IFRS 9 and IFRS 15: On 1 January
2018, the Group implemented IFRS 9 “Financial
Instruments” and IFRS 15 “Revenue from Contracts with
Customers”. As permitted by IFRS 9 and IFRS 15, comparative
information for previous periods has not been
restated.
|
|
|
Statutory basis: Statutory profit before
tax and statutory profit after tax are included on page 2. However,
a number of factors have had a significant effect on the
comparability of the Group’s financial position and results.

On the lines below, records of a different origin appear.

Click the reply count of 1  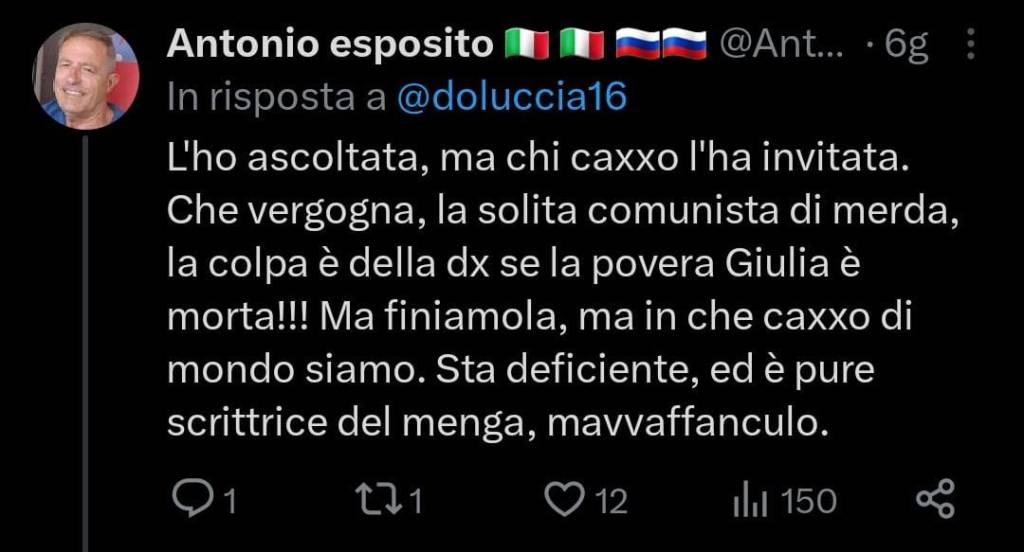(x=229, y=502)
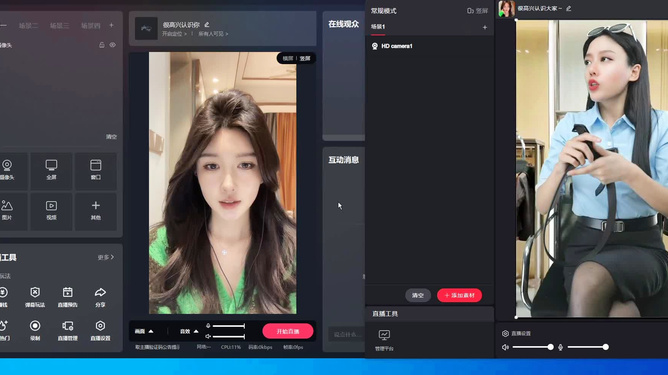The height and width of the screenshot is (375, 668).
Task: Select the 场景1 scene tab
Action: coord(377,27)
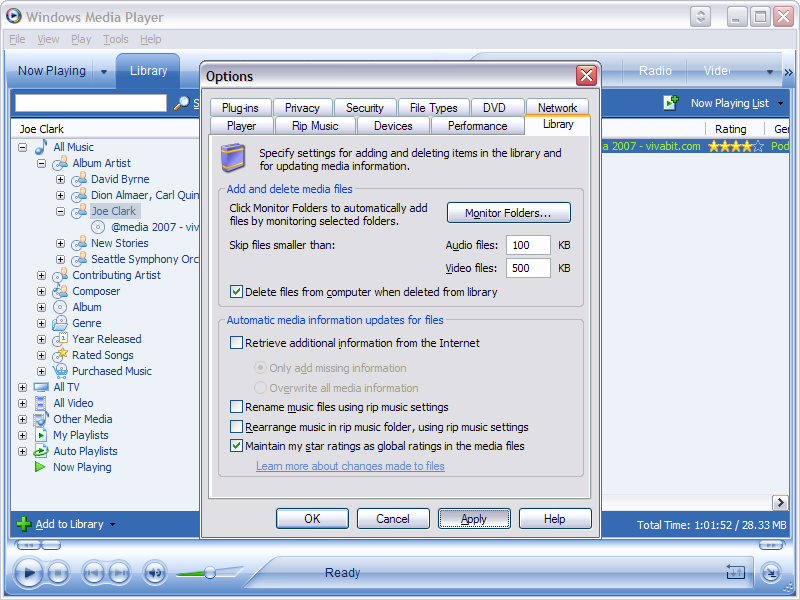Open the Privacy tab in Options
Viewport: 800px width, 600px height.
(x=302, y=108)
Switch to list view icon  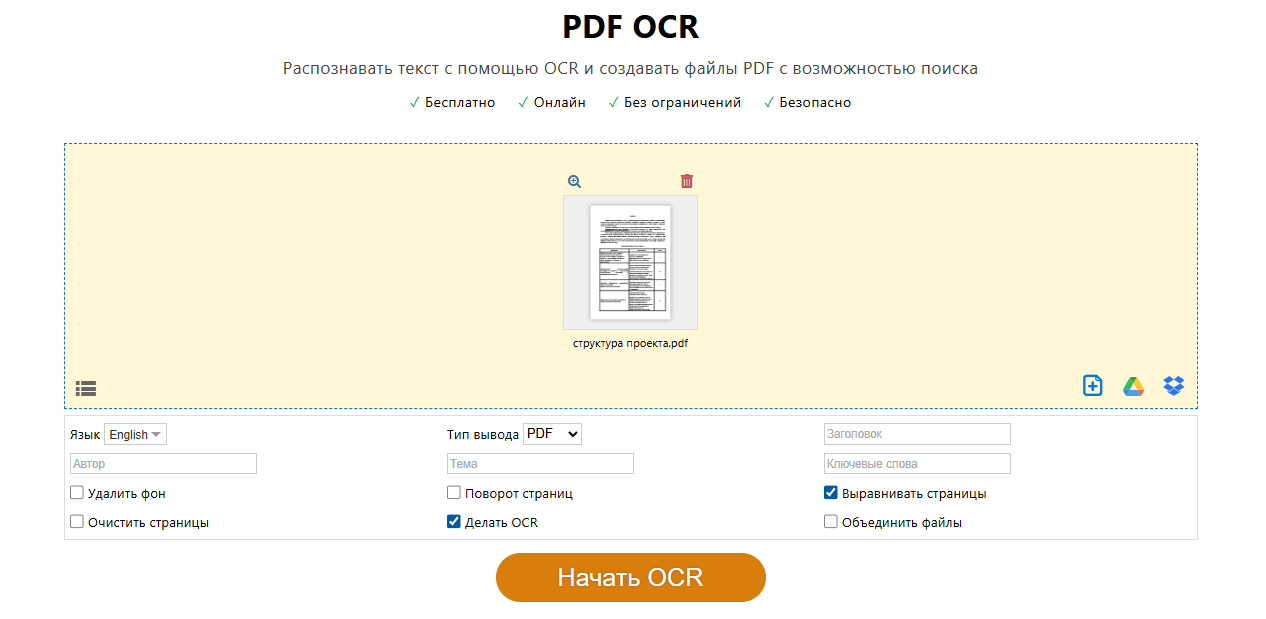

Accordingly, the results are also presented on an underlying
basis.
|
|
|
Underlying basis: The statutory results
are adjusted for certain items which are listed below, to allow a
comparison of the Group’s underlying
performance.
-
restructuring,
including severance related costs, the costs of implementing
regulatory reform including ring-fencing, the rationalisation of
the non-branch property portfolio, the integration of MBNA and
Zurich’s UK workplace pensions and savings
business;
-
volatility and
other items, which includes the effects of certain asset sales, the
volatility relating to the Group’s own debt and hedging
arrangements and that arising in the insurance businesses,
insurance gross up, the unwind of acquisition-related fair value
adjustments and the amortisation of purchased intangible
assets;
-
payment protection
insurance provisions.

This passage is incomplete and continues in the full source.